Would you copy each line of the data below that has "breadcrumb"?

[[ EXTRACTED INFORMATION open ]]

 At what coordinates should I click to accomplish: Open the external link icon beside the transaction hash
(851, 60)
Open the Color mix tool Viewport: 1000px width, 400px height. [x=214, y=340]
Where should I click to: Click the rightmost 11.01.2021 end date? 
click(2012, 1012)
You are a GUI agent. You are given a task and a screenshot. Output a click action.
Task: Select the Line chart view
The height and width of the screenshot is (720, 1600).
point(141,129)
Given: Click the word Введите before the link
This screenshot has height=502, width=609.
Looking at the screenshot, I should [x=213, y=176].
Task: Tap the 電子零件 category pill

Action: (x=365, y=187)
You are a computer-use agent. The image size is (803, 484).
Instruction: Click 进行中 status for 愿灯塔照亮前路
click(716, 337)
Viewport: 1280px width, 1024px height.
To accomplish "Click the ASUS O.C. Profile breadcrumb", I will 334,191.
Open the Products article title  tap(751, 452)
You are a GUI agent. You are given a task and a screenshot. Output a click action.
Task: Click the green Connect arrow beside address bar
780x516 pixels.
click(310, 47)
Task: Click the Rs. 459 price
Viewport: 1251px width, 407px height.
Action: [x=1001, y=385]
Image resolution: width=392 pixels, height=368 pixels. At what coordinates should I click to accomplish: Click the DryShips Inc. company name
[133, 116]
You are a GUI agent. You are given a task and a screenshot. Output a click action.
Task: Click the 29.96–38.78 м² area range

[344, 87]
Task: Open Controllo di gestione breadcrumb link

[[ EXTRACTED INFORMATION closed ]]

> RESULT OF THE EXERCISE
To accomplish "Click the ASUS O.C. Profile breadcrumb", I will 334,191.
Task: Open Controllo di gestione breadcrumb link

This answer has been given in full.